Red Sox manager Bobby Valentine didn't shy away from expressing his anger toward home plate umpire Alan Porter during the ninth inning of Boston's game against D.C. at Fenway Park on Sunday. After the Nationals finished off a 4-3 win and three-game sweep of the Red Sox, Valentine went a step farther, expressing disappointment with the umpiring throughout the weekend.

The moment that seemed to push Valentine over the edge occurred with the Nationals' No. 9 hitter Roger Bernadina at the plate with two outs in the ninth and the scored knotted at 3-3. With Bryce Harper on first, Red Sox reliever Alfredo Aceves appeared to strike out Bernadina with a 1-2 pitch (PitchFx showed it was a strike). But Porter called the pitch a ball, even as some of the Boston players began jogging off the field. On the next pitch, Berardina laced a double to right field, driving in Harper and giving the Nats a 4-3 lead.

As far as the Red Sox were concerned, the umpiring only got worse from there.

In the bottom of the ninth, Dustin Pedroia took a called strike that looked outside. Pedroia immediately complained while Valentine voiced his displeasure from the dugout, leading to Valentine's ejection.

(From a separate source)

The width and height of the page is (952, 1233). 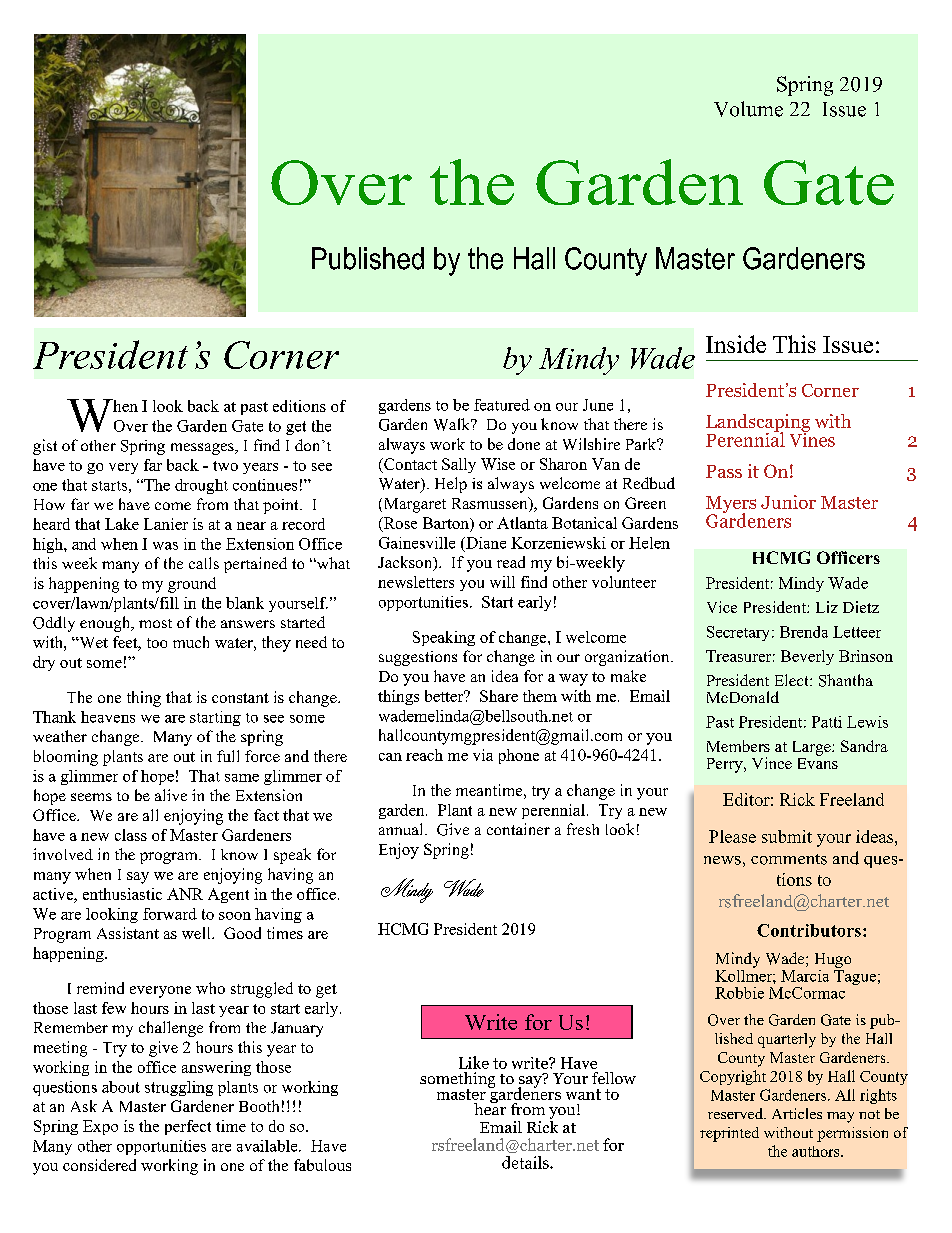 I want to click on drought, so click(x=201, y=486).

"Alfredo struck the guy out on a pitch that the whole ball is on the plate, and [Porter] calls it a ball. Then he gets an RBI. I got guys busting their butt, battling their butt off and it's not right. Good umpires had a real bad series, a real bad series. It went one way. There should be a review," Valentine told reporters after the game. "The game is simple: Throw it over the plate, call it a strike. Don't throw it over the plate, call it a ball. It's simple. That's all. That's all anybody asks. I know it's been going on for 100 years. I'm not the first one to say it. But this was a pretty lousy series."

It has been a pretty lousy homestand for Boston all together. After taking two of three at Toronto, the Red Sox lost five of their last six to Baltimore and Washington in Fenway, dropping below .500 once again.

Valentine put himself on the growing list of managers, players and even announcers to have vented their frustrations with umpires this season.

Former Red Sox closer Jonathan Papelbon, now with Philadelphia, suggested that umpire D.J. Reyburn should be sent down to Triple-A after a loss to the Los Angeles Dodgers last week.

Following an early blown call and an ejection in the third inning last month, Detroit Tigers manager Jim Leyland lashed out at the umpiring and called on the media to write about the call, implying everyone knew the ump got it wrong.